Assigned task:
When you write out the listing below, keep each word exactly as it stands and drop the pictures.

BEGIN

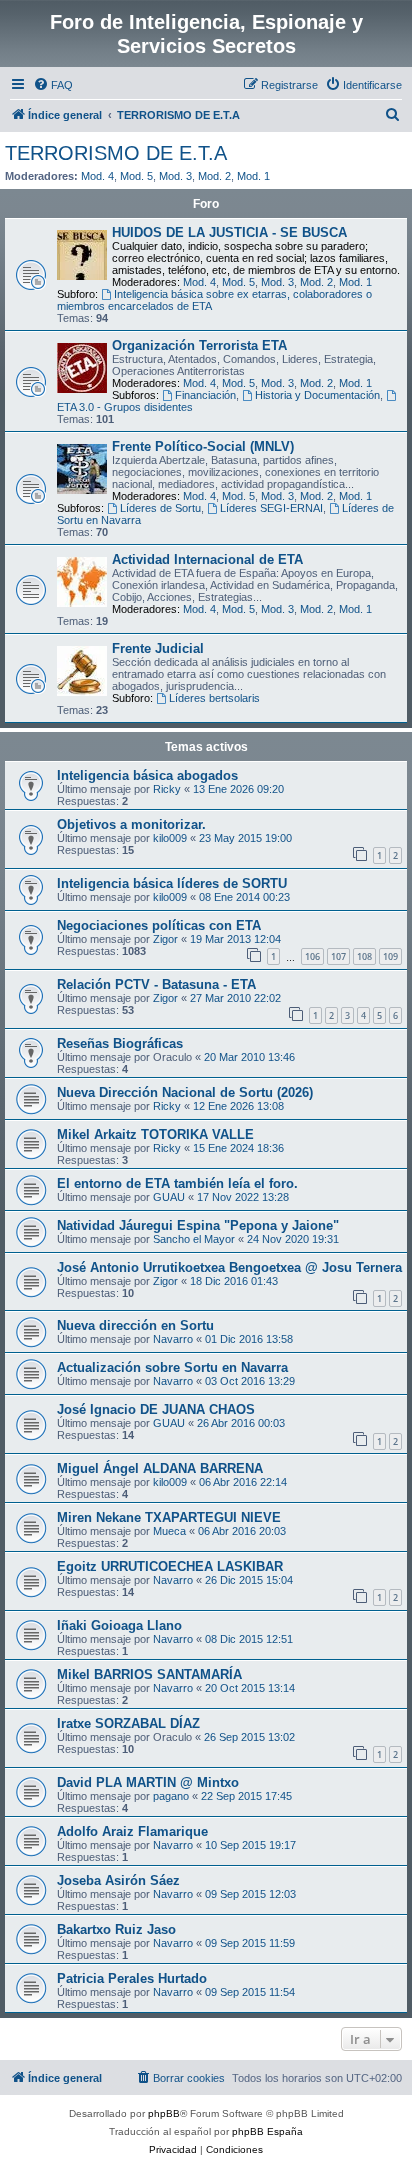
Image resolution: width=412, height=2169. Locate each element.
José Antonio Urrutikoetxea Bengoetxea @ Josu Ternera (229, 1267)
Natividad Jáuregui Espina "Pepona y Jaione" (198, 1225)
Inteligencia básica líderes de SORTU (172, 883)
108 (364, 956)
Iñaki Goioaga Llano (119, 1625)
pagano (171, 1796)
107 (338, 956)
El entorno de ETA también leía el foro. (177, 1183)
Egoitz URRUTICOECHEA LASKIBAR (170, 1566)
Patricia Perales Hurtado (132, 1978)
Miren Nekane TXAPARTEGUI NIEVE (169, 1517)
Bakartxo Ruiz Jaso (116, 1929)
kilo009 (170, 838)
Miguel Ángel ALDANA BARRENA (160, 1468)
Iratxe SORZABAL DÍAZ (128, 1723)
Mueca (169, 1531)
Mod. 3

END

Answer space:
Image resolution: width=412, height=2169. Locate each element.
José Antonio Urrutikoetxea Bengoetxea @ Josu Ternera (229, 1267)
Natividad Jáuregui Espina "Pepona y Jaione" (198, 1225)
Inteligencia básica líderes de SORTU (172, 883)
108 (364, 956)
Iñaki Goioaga Llano (119, 1625)
pagano (171, 1796)
107 (338, 956)
El entorno de ETA también leía el foro. (177, 1183)
Egoitz URRUTICOECHEA LASKIBAR (170, 1566)
Patricia Perales Hurtado (132, 1978)
Miren Nekane TXAPARTEGUI NIEVE (169, 1517)
Bakartxo Ruiz Jaso (116, 1929)
kilo009 (170, 838)
Miguel Ángel ALDANA BARRENA (160, 1468)
Iratxe SORZABAL DÍAZ (128, 1723)
Mueca (169, 1531)
Mod. 3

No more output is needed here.